Les incidents en ce lieu ont parfois fait les manchettes, mais on compte sur la présence d’un intervenant social dans le cadre d’un projet pilote rendu possible grâce à un soutien du ministère de l’Emploi et de la Solidarité sociale. Les deux collègues de BAnQ précisent que l’institution n’a pas attendu ce coup de pouce pour tisser des liens avec les organismes des environs, comme La Maison du Père ou le journal L’Itinéraire, développer des initiatives pour mobiliser les jeunes ou faciliter l’abonnement pour des gens sans domicile fixe.

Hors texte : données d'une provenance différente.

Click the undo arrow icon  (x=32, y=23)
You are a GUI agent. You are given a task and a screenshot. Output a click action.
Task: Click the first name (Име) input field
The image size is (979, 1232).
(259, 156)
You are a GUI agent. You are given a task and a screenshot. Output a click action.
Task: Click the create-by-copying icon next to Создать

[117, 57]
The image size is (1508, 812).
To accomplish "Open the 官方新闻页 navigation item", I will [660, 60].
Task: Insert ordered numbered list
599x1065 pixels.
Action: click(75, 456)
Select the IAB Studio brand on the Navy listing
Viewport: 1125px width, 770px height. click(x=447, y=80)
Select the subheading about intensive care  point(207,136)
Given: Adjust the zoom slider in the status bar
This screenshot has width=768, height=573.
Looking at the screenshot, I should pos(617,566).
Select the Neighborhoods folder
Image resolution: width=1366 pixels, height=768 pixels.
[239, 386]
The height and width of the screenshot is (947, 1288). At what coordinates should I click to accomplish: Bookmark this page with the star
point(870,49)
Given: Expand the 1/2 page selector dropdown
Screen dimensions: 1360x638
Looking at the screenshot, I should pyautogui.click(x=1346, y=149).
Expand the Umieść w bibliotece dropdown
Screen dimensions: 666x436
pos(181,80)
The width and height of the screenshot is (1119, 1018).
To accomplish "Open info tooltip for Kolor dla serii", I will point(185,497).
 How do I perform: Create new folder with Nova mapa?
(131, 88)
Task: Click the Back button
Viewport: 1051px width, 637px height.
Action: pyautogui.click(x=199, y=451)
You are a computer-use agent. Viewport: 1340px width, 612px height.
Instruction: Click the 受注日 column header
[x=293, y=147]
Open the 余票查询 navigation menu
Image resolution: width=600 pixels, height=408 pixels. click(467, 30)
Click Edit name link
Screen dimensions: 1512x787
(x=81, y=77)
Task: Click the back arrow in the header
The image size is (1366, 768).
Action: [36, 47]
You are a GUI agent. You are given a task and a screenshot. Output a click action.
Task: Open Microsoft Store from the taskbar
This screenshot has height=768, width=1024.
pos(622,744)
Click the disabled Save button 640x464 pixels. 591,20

« J’ai rencontré beaucoup de personnes itinérantes pour leur demander ce qu’elles recherchent à la Grande Bibliothèque et ce qui les irrite, affirme Marie-Pierre Gadoua. Plusieurs s’y sentent comme des citoyens à part entière, d’autres y recherchent la tranquillité ou souhaitent simplement plus de temps pour visionner des films qui durent plus de deux heures ! » L’organisation physique des lieux a aussi une incidence sur les comportements, la disposition des postes informatiques par exemple. « Nous faisons beaucoup d’interventions dans ce secteur, souligne Jennifer Fournier. Nos observations prouvent qu’ils sont un peu trop près l’un de l’autre. Les espacer va réduire les tensions. »
De retour à Winnipeg, Joe Curnow demeure convaincue que la solution pour rendre sécuritaire et accueillante la bibliothèque publique, et pas seulement la bibliothèque du Millénaire, passe par l’augmentation du personnel qualifié, et de travailleurs sociaux. « Toutes les recherches le prouvent. Une diversité d’employés envoie un message puissant aux usagers : peu importe votre âge ou vos origines, vous êtes le bienvenu à la bibliothèque. »
Le concept de “clientèles difficiles” est présent dans la littérature depuis les années 1970. Ce n’est pas, donc, une problématique nouvelle, d’autant plus que les bibliothèques sont des endroits où l’on peut passer la journée sans rien acheter, et où l’on n’attend rien de vous. Cela attire des gens qui se sentent exclus partout ailleurs.